EXERCISE PROMPT:
For the data below, restate word for word only the lines from the line containing "You are a computer-use" through the line containing "Instruction: Select the", both ends included.

INPUT RECORDS:
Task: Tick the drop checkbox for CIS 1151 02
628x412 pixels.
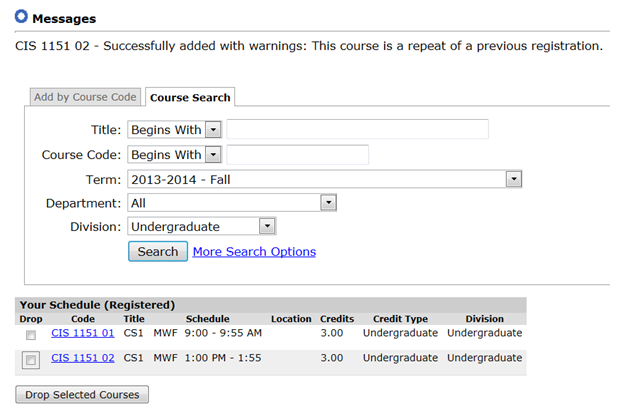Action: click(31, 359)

==

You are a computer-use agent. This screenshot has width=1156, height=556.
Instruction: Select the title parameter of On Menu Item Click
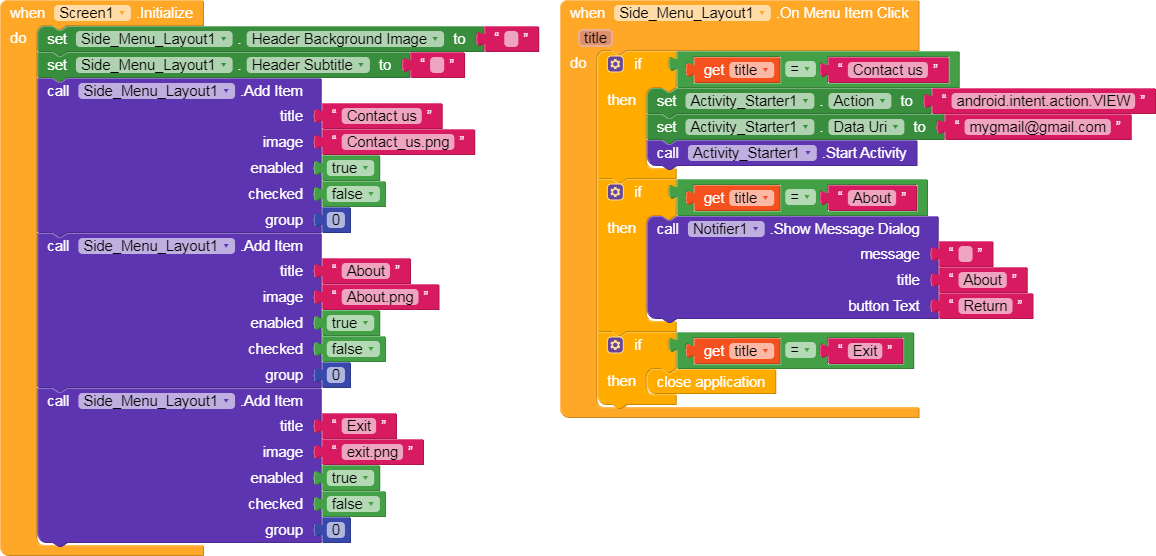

...

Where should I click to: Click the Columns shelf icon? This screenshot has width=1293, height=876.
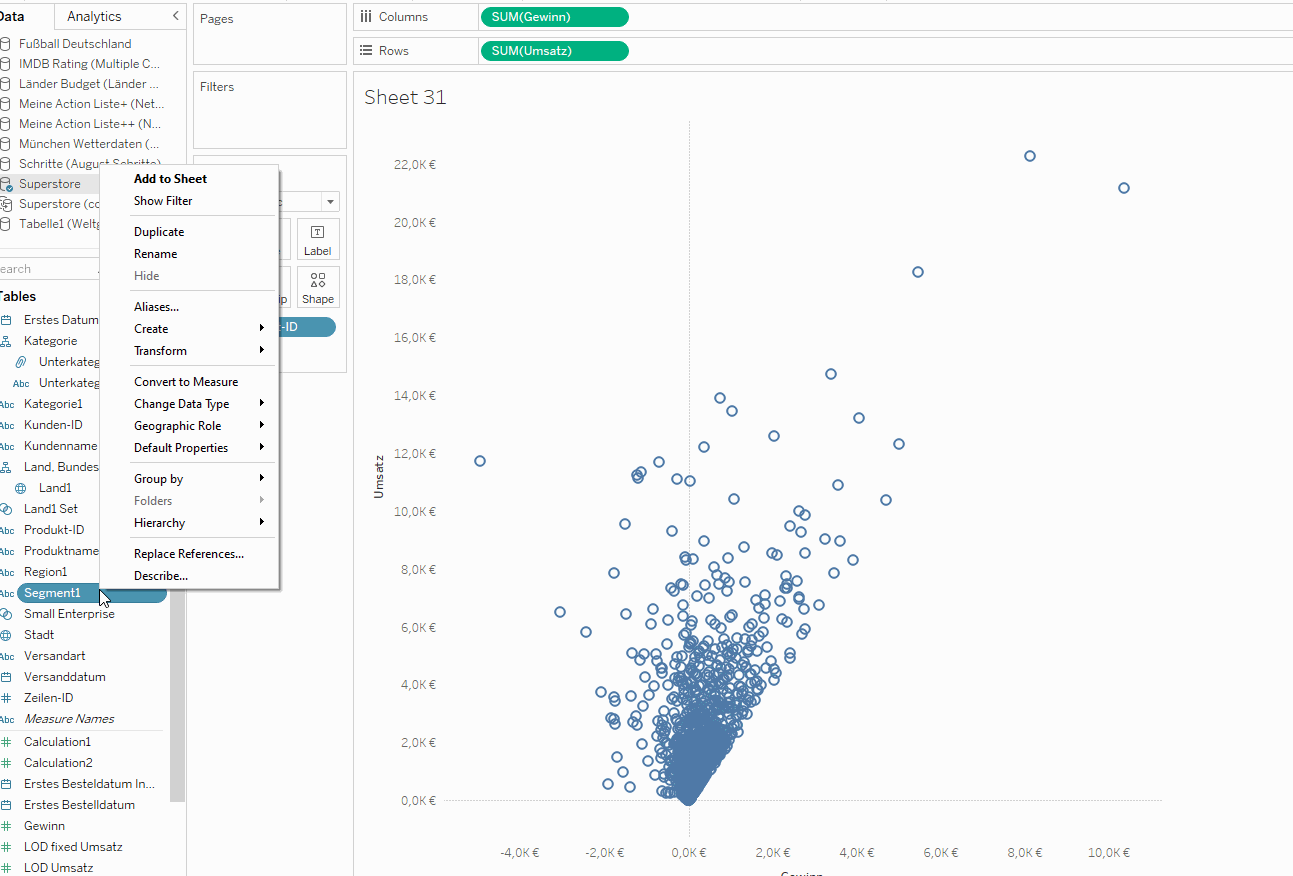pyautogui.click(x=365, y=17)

RESULT BELOW:
You are a computer-use agent. This screenshot has width=1156, height=556.
Instruction: Select the title parameter of On Menu Item Click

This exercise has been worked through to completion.